= Directions for this task =
Leaving out all pictures, retype the records exactly.
── Data extracts
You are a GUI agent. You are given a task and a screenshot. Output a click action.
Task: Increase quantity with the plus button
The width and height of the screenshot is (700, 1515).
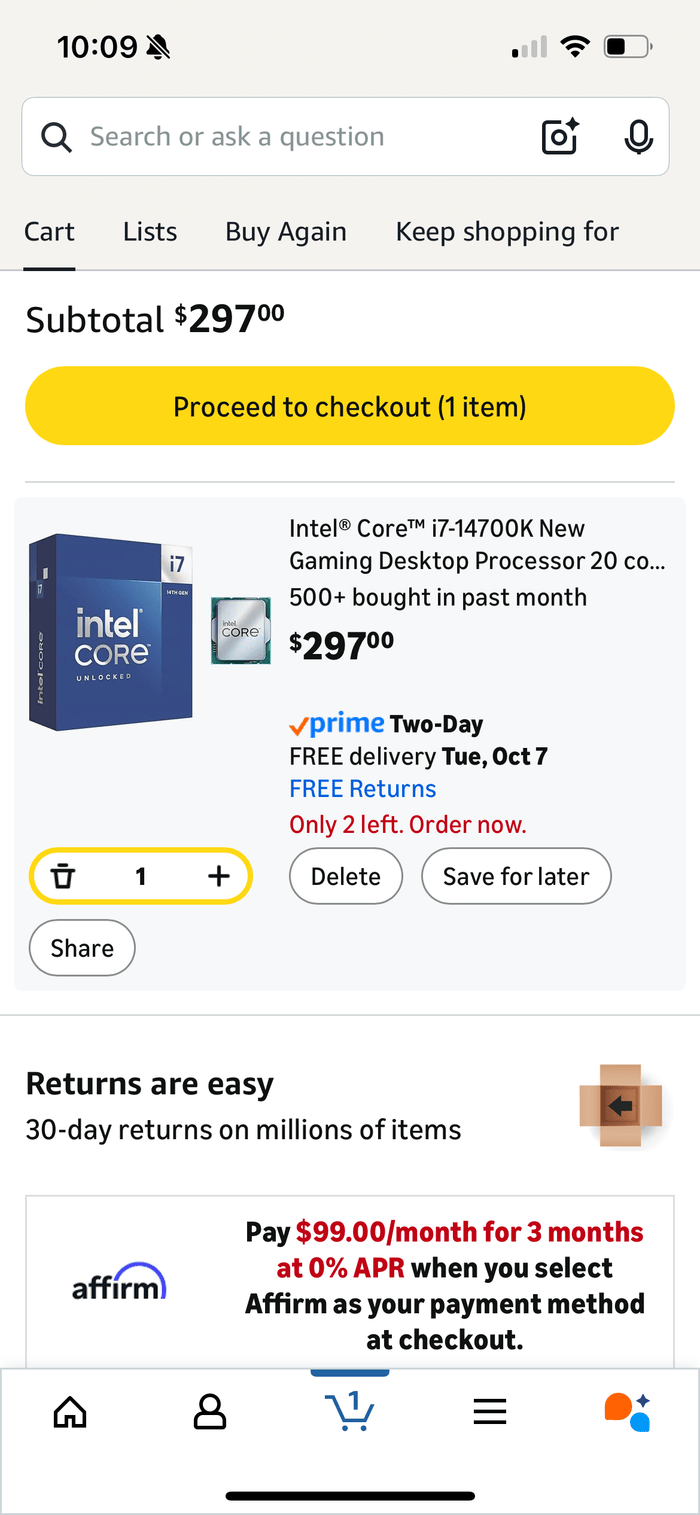[x=218, y=877]
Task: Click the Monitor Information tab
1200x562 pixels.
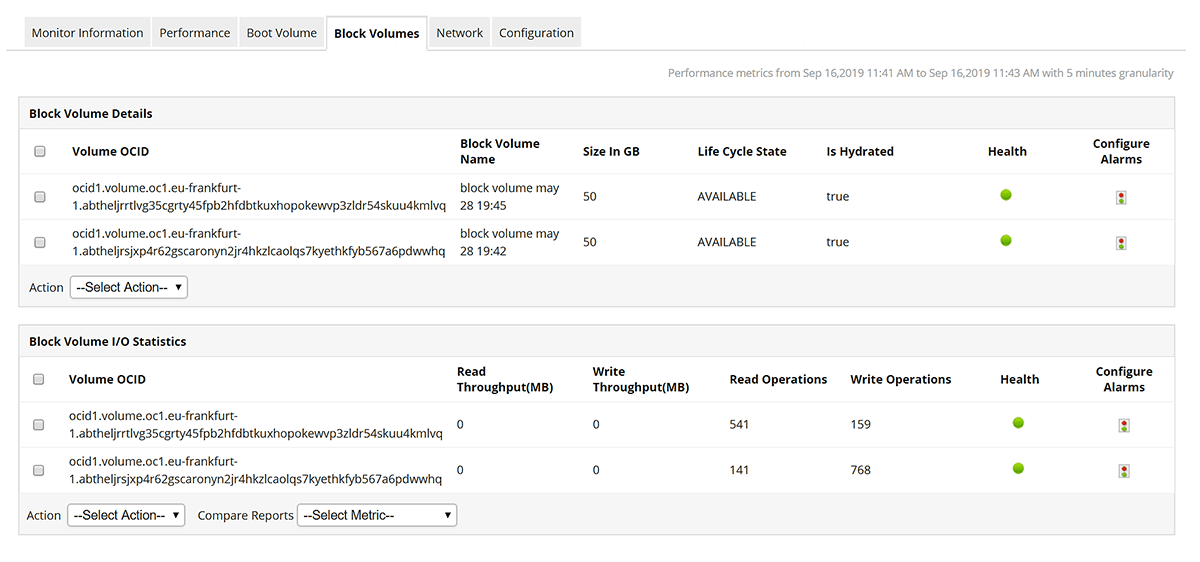Action: click(87, 33)
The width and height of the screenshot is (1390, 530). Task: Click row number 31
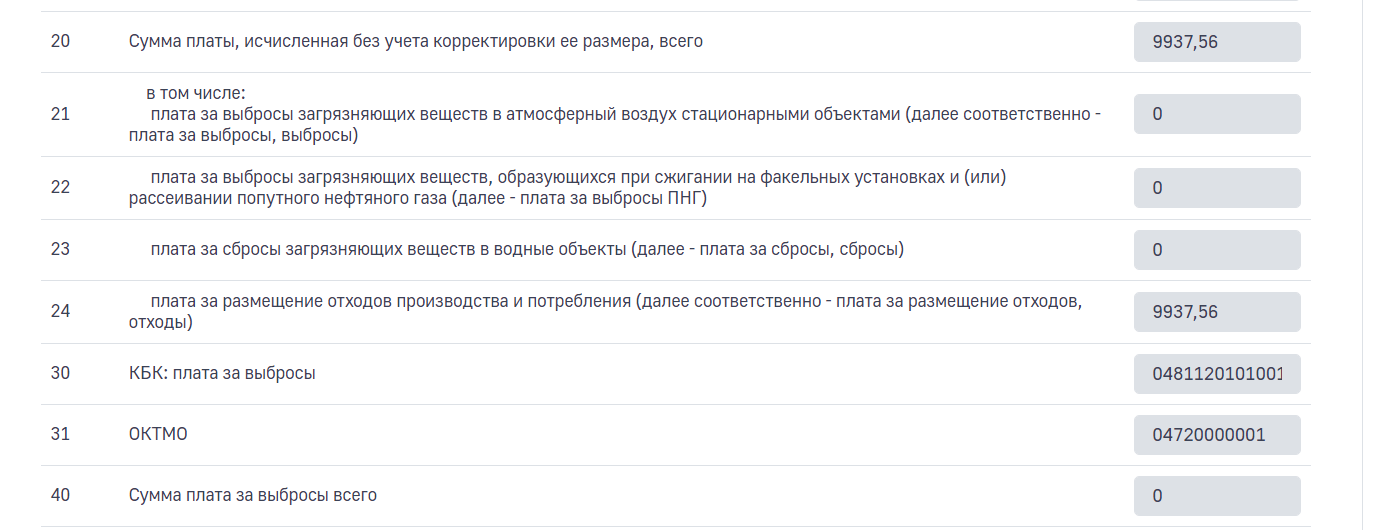[x=60, y=435]
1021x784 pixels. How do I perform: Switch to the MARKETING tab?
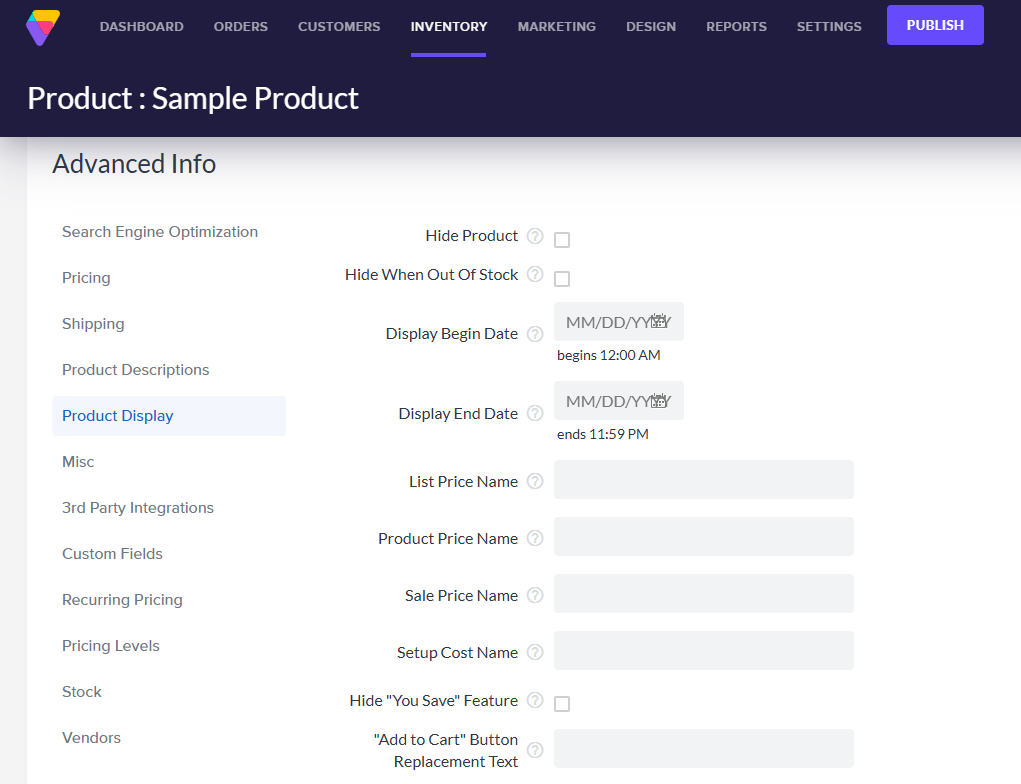click(x=556, y=26)
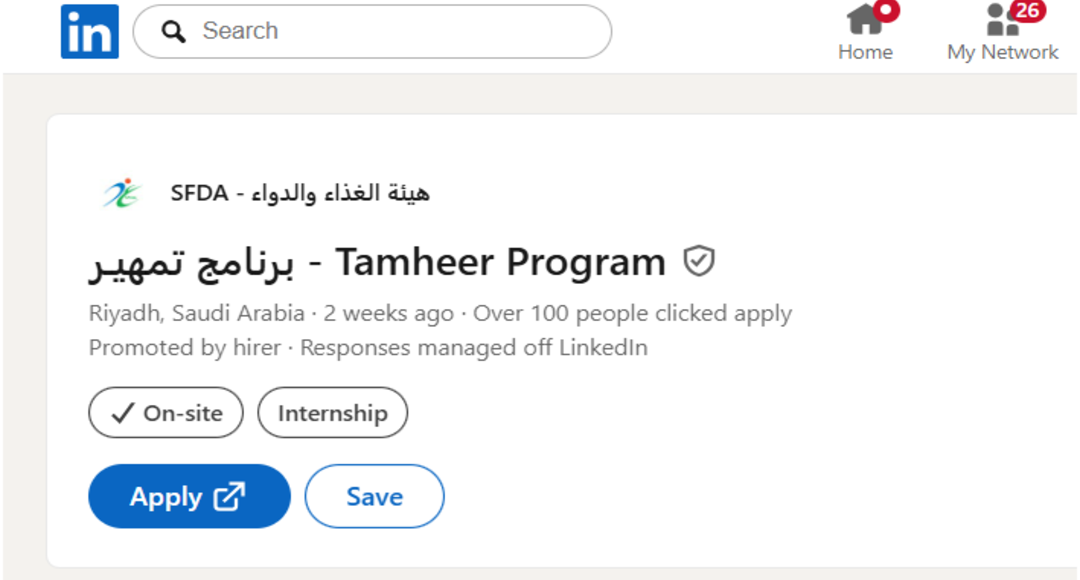Save the job with the Save button
Image resolution: width=1080 pixels, height=580 pixels.
click(374, 496)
────
= Answer section =
You are a GUI agent. You are given a task and a screenshot. Output a click action.
Task: Increase quantity with the plus button
The width and height of the screenshot is (700, 1515).
[x=218, y=877]
Task: Click the Monitor Information tab
1200x562 pixels.
Action: click(87, 33)
The width and height of the screenshot is (1390, 530). Task: Click row number 31
[x=60, y=435]
1021x784 pixels. How do I perform: Switch to the MARKETING tab?
click(x=556, y=26)
Save the job with the Save button
Image resolution: width=1080 pixels, height=580 pixels.
click(374, 496)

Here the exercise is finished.